=== Information supplied ===

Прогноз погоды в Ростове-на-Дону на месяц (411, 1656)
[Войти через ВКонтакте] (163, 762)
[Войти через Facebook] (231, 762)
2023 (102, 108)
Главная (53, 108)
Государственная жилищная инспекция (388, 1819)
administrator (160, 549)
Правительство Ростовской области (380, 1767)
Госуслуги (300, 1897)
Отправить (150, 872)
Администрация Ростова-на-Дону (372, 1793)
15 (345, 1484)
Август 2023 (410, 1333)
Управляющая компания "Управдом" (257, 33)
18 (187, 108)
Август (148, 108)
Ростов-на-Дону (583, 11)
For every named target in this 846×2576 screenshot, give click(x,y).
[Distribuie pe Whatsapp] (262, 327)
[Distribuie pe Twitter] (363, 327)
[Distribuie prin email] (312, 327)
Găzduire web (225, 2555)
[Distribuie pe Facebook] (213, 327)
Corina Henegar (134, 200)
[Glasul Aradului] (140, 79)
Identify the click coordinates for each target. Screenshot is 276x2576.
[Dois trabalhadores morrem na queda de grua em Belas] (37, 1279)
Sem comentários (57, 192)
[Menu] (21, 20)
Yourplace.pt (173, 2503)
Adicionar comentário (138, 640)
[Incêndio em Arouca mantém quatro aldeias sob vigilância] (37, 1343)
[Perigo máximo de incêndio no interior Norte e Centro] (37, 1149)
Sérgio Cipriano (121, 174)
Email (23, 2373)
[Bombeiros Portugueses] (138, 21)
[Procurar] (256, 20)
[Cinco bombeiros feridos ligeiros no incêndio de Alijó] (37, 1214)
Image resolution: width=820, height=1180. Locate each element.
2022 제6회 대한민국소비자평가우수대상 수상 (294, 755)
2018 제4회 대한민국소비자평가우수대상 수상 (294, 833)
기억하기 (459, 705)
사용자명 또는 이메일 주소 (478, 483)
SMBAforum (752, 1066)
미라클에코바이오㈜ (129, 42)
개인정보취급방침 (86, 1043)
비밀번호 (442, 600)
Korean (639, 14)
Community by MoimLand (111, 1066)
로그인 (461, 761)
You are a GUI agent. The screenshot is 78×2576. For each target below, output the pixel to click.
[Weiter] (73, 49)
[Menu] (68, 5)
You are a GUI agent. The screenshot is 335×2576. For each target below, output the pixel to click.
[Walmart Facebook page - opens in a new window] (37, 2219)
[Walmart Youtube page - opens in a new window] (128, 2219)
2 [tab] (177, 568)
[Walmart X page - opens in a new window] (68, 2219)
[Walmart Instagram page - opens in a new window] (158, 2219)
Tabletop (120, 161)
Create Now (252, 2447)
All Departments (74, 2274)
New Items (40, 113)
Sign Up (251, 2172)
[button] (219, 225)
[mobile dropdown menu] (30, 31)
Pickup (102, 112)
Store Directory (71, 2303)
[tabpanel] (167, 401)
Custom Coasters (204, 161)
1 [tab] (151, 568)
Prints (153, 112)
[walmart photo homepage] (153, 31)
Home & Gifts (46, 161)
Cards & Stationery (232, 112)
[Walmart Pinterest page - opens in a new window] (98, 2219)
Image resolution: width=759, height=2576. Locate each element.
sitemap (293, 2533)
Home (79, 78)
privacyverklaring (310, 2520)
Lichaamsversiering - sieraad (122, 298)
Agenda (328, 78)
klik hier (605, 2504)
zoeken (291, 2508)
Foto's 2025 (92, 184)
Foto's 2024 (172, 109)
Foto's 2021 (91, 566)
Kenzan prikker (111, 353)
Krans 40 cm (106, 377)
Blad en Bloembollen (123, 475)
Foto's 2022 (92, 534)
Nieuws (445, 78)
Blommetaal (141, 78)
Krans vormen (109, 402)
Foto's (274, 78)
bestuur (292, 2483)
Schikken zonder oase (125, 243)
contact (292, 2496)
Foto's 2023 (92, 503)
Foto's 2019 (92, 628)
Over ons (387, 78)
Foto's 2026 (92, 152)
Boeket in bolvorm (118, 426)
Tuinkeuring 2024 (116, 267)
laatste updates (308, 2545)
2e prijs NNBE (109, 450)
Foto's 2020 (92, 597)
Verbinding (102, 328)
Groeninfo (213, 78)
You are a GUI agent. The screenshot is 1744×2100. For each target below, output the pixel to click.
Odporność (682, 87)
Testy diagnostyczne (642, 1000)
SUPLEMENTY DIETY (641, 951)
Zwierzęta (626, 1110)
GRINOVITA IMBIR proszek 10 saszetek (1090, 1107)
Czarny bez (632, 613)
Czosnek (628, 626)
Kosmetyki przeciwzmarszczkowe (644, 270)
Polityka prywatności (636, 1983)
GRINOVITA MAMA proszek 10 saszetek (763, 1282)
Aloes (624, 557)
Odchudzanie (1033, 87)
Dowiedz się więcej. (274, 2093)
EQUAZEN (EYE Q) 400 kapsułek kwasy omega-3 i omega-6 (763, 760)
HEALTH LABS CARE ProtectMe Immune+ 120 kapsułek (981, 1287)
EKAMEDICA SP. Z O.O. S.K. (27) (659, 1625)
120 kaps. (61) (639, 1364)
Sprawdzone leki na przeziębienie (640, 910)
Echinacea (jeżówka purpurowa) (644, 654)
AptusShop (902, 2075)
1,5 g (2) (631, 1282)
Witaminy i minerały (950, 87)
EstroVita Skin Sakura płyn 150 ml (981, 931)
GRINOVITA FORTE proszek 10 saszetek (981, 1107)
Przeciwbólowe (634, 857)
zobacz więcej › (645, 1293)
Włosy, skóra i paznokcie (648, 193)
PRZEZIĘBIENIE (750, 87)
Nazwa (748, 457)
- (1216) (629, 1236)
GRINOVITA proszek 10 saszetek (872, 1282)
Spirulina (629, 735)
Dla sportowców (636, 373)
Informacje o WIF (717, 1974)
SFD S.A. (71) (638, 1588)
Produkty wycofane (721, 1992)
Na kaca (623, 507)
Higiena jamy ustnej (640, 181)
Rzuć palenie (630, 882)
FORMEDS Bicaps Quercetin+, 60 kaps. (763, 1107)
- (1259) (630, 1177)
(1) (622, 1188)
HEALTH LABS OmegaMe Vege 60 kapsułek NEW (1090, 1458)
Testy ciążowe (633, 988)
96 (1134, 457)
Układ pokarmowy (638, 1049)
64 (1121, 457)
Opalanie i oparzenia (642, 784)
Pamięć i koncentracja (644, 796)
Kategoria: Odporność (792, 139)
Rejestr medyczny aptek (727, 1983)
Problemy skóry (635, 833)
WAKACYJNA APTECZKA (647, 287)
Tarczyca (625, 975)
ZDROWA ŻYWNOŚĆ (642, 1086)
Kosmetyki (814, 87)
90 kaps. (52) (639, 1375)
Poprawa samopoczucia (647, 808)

=== Action item ===
The stopping point is the line containing "[mobile dropdown menu] (30, 31)". Reproduce exactly every line of the material from the first through that one.

=== Answer area ===
Прогноз погоды в Ростове-на-Дону на месяц (411, 1656)
[Войти через ВКонтакте] (163, 762)
[Войти через Facebook] (231, 762)
2023 (102, 108)
Главная (53, 108)
Государственная жилищная инспекция (388, 1819)
administrator (160, 549)
Правительство Ростовской области (380, 1767)
Госуслуги (300, 1897)
Отправить (150, 872)
Администрация Ростова-на-Дону (372, 1793)
15 (345, 1484)
Август 2023 (410, 1333)
Управляющая компания "Управдом" (257, 33)
18 (187, 108)
Август (148, 108)
Ростов-на-Дону (583, 11)
For every named target in this 846×2576 screenshot, give click(x,y).
[Distribuie pe Whatsapp] (262, 327)
[Distribuie pe Twitter] (363, 327)
[Distribuie prin email] (312, 327)
Găzduire web (225, 2555)
[Distribuie pe Facebook] (213, 327)
Corina Henegar (134, 200)
[Glasul Aradului] (140, 79)
Identify the click coordinates for each target. Screenshot is 276x2576.
[Dois trabalhadores morrem na queda de grua em Belas] (37, 1279)
Sem comentários (57, 192)
[Menu] (21, 20)
Yourplace.pt (173, 2503)
Adicionar comentário (138, 640)
[Incêndio em Arouca mantém quatro aldeias sob vigilância] (37, 1343)
[Perigo máximo de incêndio no interior Norte e Centro] (37, 1149)
Sérgio Cipriano (121, 174)
Email (23, 2373)
[Bombeiros Portugueses] (138, 21)
[Procurar] (256, 20)
[Cinco bombeiros feridos ligeiros no incêndio de Alijó] (37, 1214)
Image resolution: width=820, height=1180. Locate each element.
2022 제6회 대한민국소비자평가우수대상 수상 (294, 755)
2018 제4회 대한민국소비자평가우수대상 수상 (294, 833)
기억하기 (459, 705)
사용자명 또는 이메일 주소 (478, 483)
SMBAforum (752, 1066)
미라클에코바이오㈜ (129, 42)
개인정보취급방침 (86, 1043)
비밀번호 (442, 600)
Korean (639, 14)
Community by MoimLand (111, 1066)
로그인 (461, 761)
You are a GUI agent. The screenshot is 78×2576. For each target below, output the pixel to click.
[Weiter] (73, 49)
[Menu] (68, 5)
You are a GUI agent. The screenshot is 335×2576. For each target below, output the pixel to click.
[Walmart Facebook page - opens in a new window] (37, 2219)
[Walmart Youtube page - opens in a new window] (128, 2219)
2 [tab] (177, 568)
[Walmart X page - opens in a new window] (68, 2219)
[Walmart Instagram page - opens in a new window] (158, 2219)
Tabletop (120, 161)
Create Now (252, 2447)
All Departments (74, 2274)
New Items (40, 113)
Sign Up (251, 2172)
[button] (219, 225)
[mobile dropdown menu] (30, 31)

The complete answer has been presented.